Enhancement of peritoneal leukocyte function by granulocyte colony-stimulating factor in rats with abdominal sepsis

• Published in: Critical care medicine Vol. 26; no. 2; p. 315
• Main Authors: Zhang, P, Bagby, G J, Stoltz, D A, Summer, W R, Nelson, S
• Format: Journal Article
• Language: English
• Published: United States 01.02.1998
• Subjects: Abdomen; Animals; CD18 Antigens - analysis; CD18 Antigens - drug effects; Disease Models, Animal; Drug Evaluation, Preclinical; Granulocyte Colony-Stimulating Factor - therapeutic use; Integrin alphaXbeta2 - analysis; Integrin alphaXbeta2 - drug effects; Macrophage-1 Antigen - analysis; Macrophage-1 Antigen - drug effects; Male; Neutrophils - drug effects; Neutrophils - immunology; Peritoneal Cavity - cytology; Phagocytosis - drug effects; Rats; Rats, Sprague-Dawley; Recombinant Proteins; Sepsis - immunology; Sepsis - therapy; Specific Pathogen-Free Organisms; Time Factors
• ISSN: 0090-3493
• DOI: 10.1097/00003246-199802000-00035

To investigate the therapeutic effects of granulocyte colony-stimulating factor (G-CSF) on the functional activities of circulating and peritoneal neutrophils during intra-abdominal sepsis. Placebo, controlled study, using a rat model of intra-abdominal sepsis. Animal research facility. Male specific pathogen-free Sprague-Dawley rats. Abdominal sepsis was produced in rats by cecal ligation and puncture. The control animals received a sham operation. G-CSF (subcutaneous injection at 50 microg/kg) or vehicle (100 microL of 5% dextrose) treatment was initiated at 1 hr after cecal ligation and puncture or sham operation and repeated at 12-hr intervals thereafter. Six hours after cecal ligation and puncture, CD11b/c and CD18 expression on circulating neutrophils was significantly up-regulated when compared with those in the sham operated control animals. Peritoneal neutrophils exhibited a further up-regulation of these adhesion molecules than did the circulating neutrophils. A sustained up-regulation of CD11b/c and CD18 was found in peritoneal neutrophils even at 24 hrs after cecal ligation and puncture. G-CSF treatment increased CD11b/c expression on circulating neutrophils in 6-hr sham-operated rats, but did not further up-regulate CD11b/c or CD18 expression on circulating or peritoneal neutrophils in cecal ligation and puncture rats. Phagocytic activities of circulating neutrophils assessed by uptake of fluorescent latex microspheres were lower in 24-hr cecal ligation and puncture rats when compared with the sham-operated controls. G-CSF treatment prevented this inhibition.

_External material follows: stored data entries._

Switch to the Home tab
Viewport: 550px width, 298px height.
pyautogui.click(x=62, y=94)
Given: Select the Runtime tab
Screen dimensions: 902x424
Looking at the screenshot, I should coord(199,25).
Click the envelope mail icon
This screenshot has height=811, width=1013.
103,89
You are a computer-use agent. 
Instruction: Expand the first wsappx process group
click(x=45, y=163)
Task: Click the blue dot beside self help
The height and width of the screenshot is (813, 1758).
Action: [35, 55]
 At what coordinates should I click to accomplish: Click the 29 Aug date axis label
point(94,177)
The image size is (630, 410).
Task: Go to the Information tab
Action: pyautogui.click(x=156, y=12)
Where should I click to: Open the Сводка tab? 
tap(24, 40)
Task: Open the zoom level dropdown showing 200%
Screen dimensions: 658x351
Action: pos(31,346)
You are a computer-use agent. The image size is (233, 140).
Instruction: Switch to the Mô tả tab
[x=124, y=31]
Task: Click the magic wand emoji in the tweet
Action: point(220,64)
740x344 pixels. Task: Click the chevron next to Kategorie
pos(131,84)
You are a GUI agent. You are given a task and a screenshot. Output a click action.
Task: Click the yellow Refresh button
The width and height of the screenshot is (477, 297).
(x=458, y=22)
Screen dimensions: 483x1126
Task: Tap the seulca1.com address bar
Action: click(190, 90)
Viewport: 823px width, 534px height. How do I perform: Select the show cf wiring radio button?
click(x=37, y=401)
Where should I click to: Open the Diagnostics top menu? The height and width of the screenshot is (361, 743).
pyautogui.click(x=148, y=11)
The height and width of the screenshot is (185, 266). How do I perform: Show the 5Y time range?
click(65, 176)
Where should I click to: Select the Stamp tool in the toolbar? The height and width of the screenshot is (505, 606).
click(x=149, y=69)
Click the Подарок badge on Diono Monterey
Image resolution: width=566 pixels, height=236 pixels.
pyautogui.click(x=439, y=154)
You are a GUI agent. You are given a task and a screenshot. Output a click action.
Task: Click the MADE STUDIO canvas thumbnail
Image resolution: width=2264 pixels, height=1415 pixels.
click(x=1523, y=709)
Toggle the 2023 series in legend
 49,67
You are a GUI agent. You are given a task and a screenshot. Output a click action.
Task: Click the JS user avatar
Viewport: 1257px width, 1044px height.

Furthermore, G-CSF enhanced the phagocytic activities of peritoneal neutrophils in both 6- and 24-hr cecal ligation and puncture rats when compared with those of the vehicle-treated animals. Spontaneous hydrogen peroxide generation by circulating neutrophils was increased in 6-hr cecal ligation and puncture rats, but not in 24-hr cecal ligation and puncture rats. Peritoneal neutrophils exhibited an inhibition of phorbol myristate acetate-stimulated hydrogen peroxide generation. G-CSF treatment did not up-regulate neutrophil hydrogen peroxide generation. Circulating and peritoneal neutrophils exhibit marked polymorphism in their functional activities during the host response to abdominal sepsis. G-CSF treatment significantly enhanced the phagocytic function of both circulating and peritoneal neutrophils which may be one mechanism underlying its protective effect in abdominal sepsis.